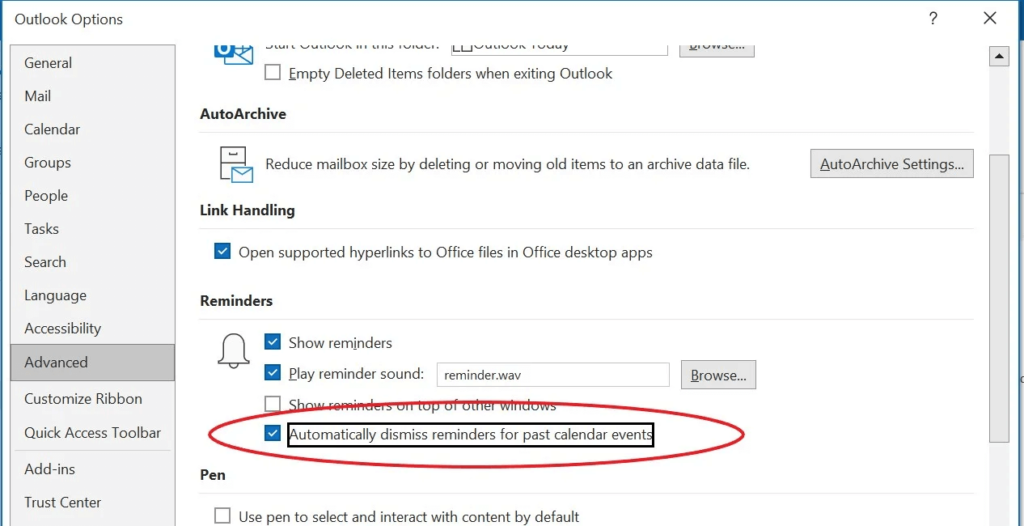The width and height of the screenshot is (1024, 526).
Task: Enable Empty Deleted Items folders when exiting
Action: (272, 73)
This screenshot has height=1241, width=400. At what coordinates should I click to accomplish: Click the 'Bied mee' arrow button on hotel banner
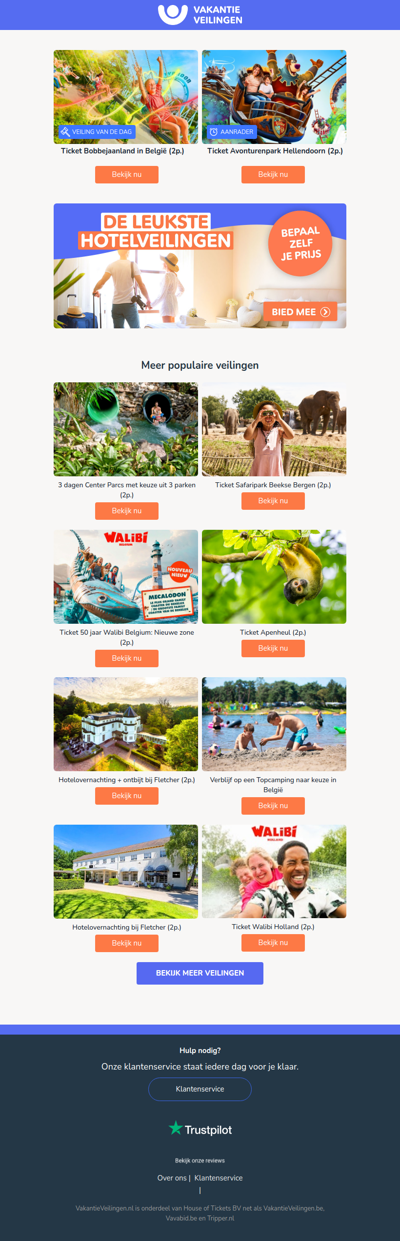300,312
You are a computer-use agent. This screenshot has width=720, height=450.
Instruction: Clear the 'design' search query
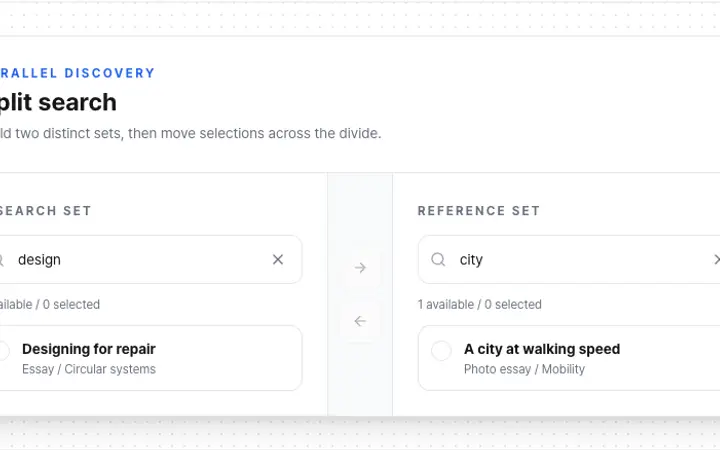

......

Restate word for word each line from the one containing "This screenshot has height=1241, width=400." through the end of the material, pictures excluded.

This screenshot has height=1241, width=400. At what coordinates should I click to accomplish: Click the 'Bied mee' arrow button on hotel banner
300,312
You are a computer-use agent. This screenshot has width=720, height=450.
Instruction: Clear the 'design' search query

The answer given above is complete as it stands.